In the era of information explosion, plenty of data has been generated through a variety of channels, such as social networks, crowdsourcing platforms and blogs. Conflicts and errors are constantly emerging. Truth discovery aims to find trustworthy information from conflicting data by considering source reliability. However, most traditional truth discovery approaches are designed only for structured data, and fail to meet the strong requirements to extract trustworthy information from unstructured raw text data. The major challenges of inferring reliable information on text data stem from the multifactorial property (i.e., an answer may contain multiple different key factors, which may be complex) and the diversity of word usages (i.e., different words may share similar semantic information, but the spelling of which are completely different). To solve these challenges, an ant colony optimization based text data truth discovery model is proposed.

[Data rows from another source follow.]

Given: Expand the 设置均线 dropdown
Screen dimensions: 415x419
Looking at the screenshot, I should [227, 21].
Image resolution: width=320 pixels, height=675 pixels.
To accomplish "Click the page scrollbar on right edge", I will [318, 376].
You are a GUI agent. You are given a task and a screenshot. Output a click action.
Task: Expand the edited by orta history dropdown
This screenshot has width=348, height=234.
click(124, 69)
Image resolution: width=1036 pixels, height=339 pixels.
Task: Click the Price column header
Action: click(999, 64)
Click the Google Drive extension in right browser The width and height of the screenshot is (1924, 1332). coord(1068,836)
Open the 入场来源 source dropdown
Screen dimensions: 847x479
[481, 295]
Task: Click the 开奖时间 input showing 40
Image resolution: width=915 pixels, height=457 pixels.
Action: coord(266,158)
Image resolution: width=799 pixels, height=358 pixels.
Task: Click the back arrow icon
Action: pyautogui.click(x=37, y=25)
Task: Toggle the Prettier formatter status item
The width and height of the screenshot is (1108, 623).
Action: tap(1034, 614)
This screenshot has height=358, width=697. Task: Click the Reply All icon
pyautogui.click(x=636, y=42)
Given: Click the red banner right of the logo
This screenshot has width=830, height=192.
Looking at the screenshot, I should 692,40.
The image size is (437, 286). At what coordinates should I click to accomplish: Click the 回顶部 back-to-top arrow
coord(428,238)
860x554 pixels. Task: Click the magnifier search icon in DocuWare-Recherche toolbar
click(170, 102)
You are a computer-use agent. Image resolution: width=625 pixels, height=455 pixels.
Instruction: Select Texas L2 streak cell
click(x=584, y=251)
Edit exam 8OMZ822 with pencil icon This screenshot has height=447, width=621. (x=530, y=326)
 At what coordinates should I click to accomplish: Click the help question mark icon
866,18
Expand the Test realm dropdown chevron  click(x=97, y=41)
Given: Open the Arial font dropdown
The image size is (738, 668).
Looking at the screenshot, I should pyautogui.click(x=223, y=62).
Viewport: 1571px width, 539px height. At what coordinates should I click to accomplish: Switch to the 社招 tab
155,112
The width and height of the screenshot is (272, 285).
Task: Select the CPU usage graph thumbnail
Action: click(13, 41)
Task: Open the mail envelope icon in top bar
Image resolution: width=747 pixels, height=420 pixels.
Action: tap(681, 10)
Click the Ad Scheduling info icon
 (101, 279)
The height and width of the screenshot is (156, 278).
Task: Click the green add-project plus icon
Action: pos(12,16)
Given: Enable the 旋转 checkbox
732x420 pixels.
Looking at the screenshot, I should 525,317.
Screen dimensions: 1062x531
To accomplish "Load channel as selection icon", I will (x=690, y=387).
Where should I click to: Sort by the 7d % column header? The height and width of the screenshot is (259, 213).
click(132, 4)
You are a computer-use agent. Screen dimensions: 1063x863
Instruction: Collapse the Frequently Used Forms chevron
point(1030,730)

Firstly, keywords extracted from the whole answers of the specific question are grouped into a set. Then, we translate the truth discovery problem to a subset optimization problem, and the parallel ant colony optimization is utilized to find correct keywords for each question based on the hypothesis of truth discovery from the whole keywords. After that, the answers to each question can be ranked based on the similarities between keywords of user answers and identified correct keywords found by colony. The experiment results on real dataset show that even the semantic information of text data is complex, our proposed model can still find trustworthy information from complex answers compared with retrieval-based and state-of-the-art approaches.
基于蚁群优化的多源文本数据真相发现
在信息爆炸的时代,大量的数据通过社交网络、众包平台、博客等多种渠道产生。冲突和错误不断出现。真相发现的目的是在考虑数据源可靠性的基础上,从相互冲突的数据中发现可信的信息。然而,大多数传统的真值发现方法仅针对结构化数据设计,无法满足从非结构化原始文本数据中提取可信信息的强烈需求。在文本数据上推断可靠信息的主要挑战来自多因素属性(即,一个答案可能包含多个不同的关键因素,这些因素可能很复杂)和单词用法的多样性(即,不同的单词可能共享相似的语义信息,但其拼写完全不同)。为了解决这些问题,提出了一种基于蚁群优化的文本数据真相发现模型。首先,从特定问题的全部答案中提取关键字,将其分组成一组。然后,我们将真值发现问题转化为子集优化问题,利用并行蚁群优化算法,基于真值发现假设,从整个关键字中找到每个问题的正确关键字。然后,根据用户答案的关键词与群体找到的识别正确的关键词之间的相似度,对每个问题的答案进行排序。在真实数据集上的实验结果表明,即使文本数据的语义信息很复杂,与基于检索和最先进的方法相比,我们提出的模型仍然可以从复杂的答案中找到可信的信息。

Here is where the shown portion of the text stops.